70歳の義父が前立腺がんと診断され、ロボット支援手術を受けることになりました。ただ、手術は3カ月も先になるとのことで、その間何かできないものかとネット検索したところ、同じような状況の方が手術前に男性ホルモン除去療法(ADT)を受けられたとありました。今の病院では、手術前に治療をする話は出ていないのですが、ADTをするメリットはありますか。父のグリソンスコア(GS)は5+4です。

(45歳 男性 長野県)

ADTを行ったほうがよいという
エビデンス(科学的根拠)はない

都立駒込病院
腎泌尿器外科部長の古賀文隆さん

前立腺がんは進行が緩徐なので、3カ月の待機期間でホルモン療法を行うことは、一般的にはないと思います。ただ、患者さんの仕事の都合など何らかの理由があり、高リスクでも1年以上手術を待たなくてはならない場合や、患者さんの不安がとても強い場合には、ADTを行うことがあります。

手術までの待機期間中にADTを行うと、病状の進行を防ぐ効果は期待できるかもしれません。しかし、ADTを行ったほうがよいというエビデンス(科学的根拠)はありません。

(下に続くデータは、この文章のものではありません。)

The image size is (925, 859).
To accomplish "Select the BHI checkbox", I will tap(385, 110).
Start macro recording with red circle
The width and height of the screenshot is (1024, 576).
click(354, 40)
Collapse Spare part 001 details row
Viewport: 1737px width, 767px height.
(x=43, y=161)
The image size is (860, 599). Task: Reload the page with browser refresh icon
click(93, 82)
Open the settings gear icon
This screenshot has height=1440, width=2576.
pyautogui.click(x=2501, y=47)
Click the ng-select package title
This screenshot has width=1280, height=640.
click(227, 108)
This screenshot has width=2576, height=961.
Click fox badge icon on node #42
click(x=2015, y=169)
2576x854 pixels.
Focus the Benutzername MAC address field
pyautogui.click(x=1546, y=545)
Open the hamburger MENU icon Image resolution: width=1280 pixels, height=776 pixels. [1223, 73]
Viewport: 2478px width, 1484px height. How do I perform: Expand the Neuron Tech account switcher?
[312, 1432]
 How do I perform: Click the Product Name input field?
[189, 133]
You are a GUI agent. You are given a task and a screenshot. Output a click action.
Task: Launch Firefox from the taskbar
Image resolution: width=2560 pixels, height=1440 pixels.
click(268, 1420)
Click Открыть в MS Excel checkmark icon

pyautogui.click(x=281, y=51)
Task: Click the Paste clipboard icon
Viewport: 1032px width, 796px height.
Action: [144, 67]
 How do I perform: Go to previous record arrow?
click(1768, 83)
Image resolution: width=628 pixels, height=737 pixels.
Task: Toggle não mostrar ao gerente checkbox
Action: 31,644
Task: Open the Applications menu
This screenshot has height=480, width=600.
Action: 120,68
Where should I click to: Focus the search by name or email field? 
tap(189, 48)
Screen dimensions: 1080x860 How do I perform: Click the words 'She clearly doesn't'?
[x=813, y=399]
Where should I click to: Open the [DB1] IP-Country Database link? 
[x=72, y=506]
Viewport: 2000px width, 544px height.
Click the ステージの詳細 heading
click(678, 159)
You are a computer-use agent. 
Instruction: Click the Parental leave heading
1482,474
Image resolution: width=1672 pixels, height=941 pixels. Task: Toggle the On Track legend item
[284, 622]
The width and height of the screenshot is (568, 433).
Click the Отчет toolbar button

ADTを行うことのメリットは患者さんが安心することで、デメリットは費用がかかることと副作用があることです。

ホルモン療法の副作用は、ホットフラッシュ(紅潮)や骨密度の低下、意欲の低下のほか、メタボリック症候群を発症するリスクが高まることなどです。お父様の不安が強くないのであれば、あえてホルモン療法をする必要はないと思います。